Am I the only person in Hong Kong who is getting a bit fed up with the spectacle of Chinese officials lecturing us on the need to follow the Basic Law, the Law as laid down by the relevant NPC committee, and indeed the law generally. These people know nothing about the rule of law. They do not follow it themselves.

The first thing you have to learn about the Chinese legal system is that China does not have a “legal system” in the sense in which these words are usually understood. The legislature does not legislate, the judges are Party puppets, the constitution is a work of fiction and the secret police do whatever they like, or whatever they are told by party bigwigs. In fact the only part of the “legal system” which conforms to the label on the tin is the prisons.

Under these circumstances it takes a great deal of gall – though not too much apparently – for some bozo in Beijing to deliver a message on the need for lawfulness to Hong Kong people who routinely obey real laws in their daily lives. Basically the law in China means whatever the government wants it to mean at the time. If this is the spirit in which the Basic Law should be interpreted then people should say so, not pretend to be defending a principle of which they know nothing.

One of the so-called “Guardians of the Basic Law” died the other day. The last one, thank goodness. These gentlemen, of whom there were originally four, were wheeled out occasionally to tell us what the Basic Law drafters really meant. It is instructive, in this context, to consider the backgrounds of geriatric legal “experts” in Chinese law. The last guardian to pop his clogs was 85 years old. This means that the rule of law in China was abandoned as a bourgeois relic when he was aged 20. I assume that he was not in a “liberated area” before the Revolution. He was then immersed in the dictatorship of the proletariat until 1978, when the idea first surfaced that some sort of legal system might be a good idea. At that point he was aged 50. Installing this project took maybe another ten years, by which time our guardian had reached the age at which many people retire. By the time the Basic Law had been drafted he was 67. When his memory was being treated as a sort of self-propelled oracle he had reached the age at which many elderly people have trouble remembering their own phone numbers. Clearly this gentleman had a talent. Not, probably, for law though.

Meanwhile we have Hong Kong officials complaining that nobody is making proposals for the next CE election which comply with the legal requirements. Look, ladies and gentlemen, if the legal requirements are so technical that they require half a page of the SCMPost sprinkled with little bits of Latin to explain them, then you should not expect ordinary members of the public to make detailed proposals. It is actually perfectly clear what Hong Kong people want: they want a fair election, which means one in which any candidate who is not ruled out by crime, insanity or some similar defect can campaign for election, and if widely supported can run with a chance of winning. Whether this is achieved through changes to the nominating committee, or the nominating rules, or in some other way, should not be our concern. The government has leaping legions of lawyers who can be prodded from their post-prandial slumbers and asked to design an electoral system which works and meets legal requirements.  Otherwise we shall suspect that this is just another “consultation” which is going to end in the conclusion that public opinion is divided so the government will go ahead with what it was going to do anyway.

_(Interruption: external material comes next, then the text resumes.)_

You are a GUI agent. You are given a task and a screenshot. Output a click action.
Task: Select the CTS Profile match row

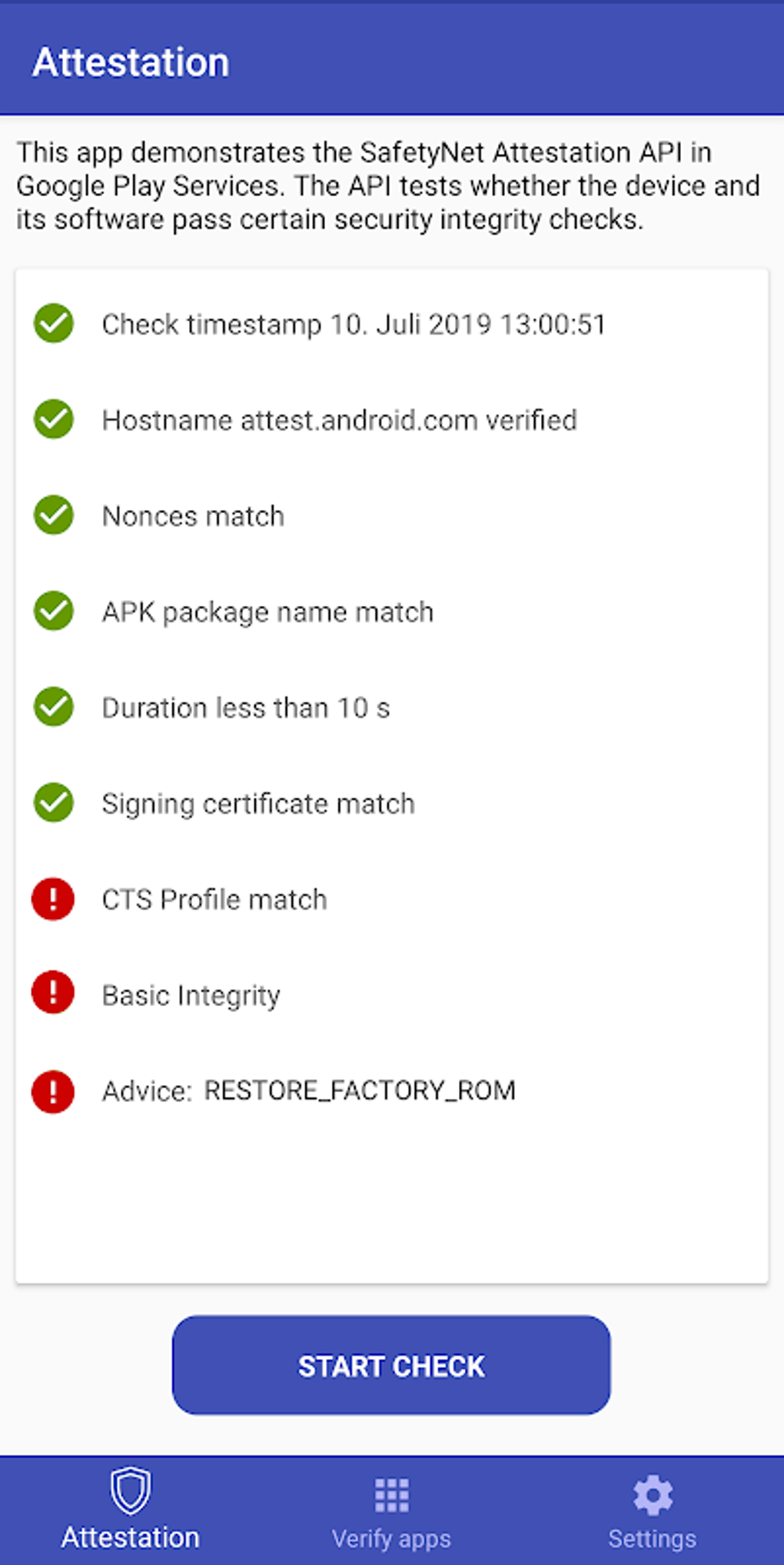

Which I fancy means that the next CE election will be as fixed as the last one was. Prepare to be invited to choose between two candidates, each of whom occupies not one but two luxurious houses in the best parts of town, festooned with illegal structures, and who have an unbroken record of dogged sycophancy which has kept them on the lovers of the Liaison office list. I suppose the people who signed the Joint Declaration and drafted the Basic Law may have supposed that a genuine election in 2017 would eventually ocurr. But then was then and now is now. Every change in China’s leadership is accompanied by the widely voiced hope — even prediction — that the new incumbent will be a reformer who thinks it is time human rights were recognised in his country. The hope is always in vain. Only we pessimists are never disappointed.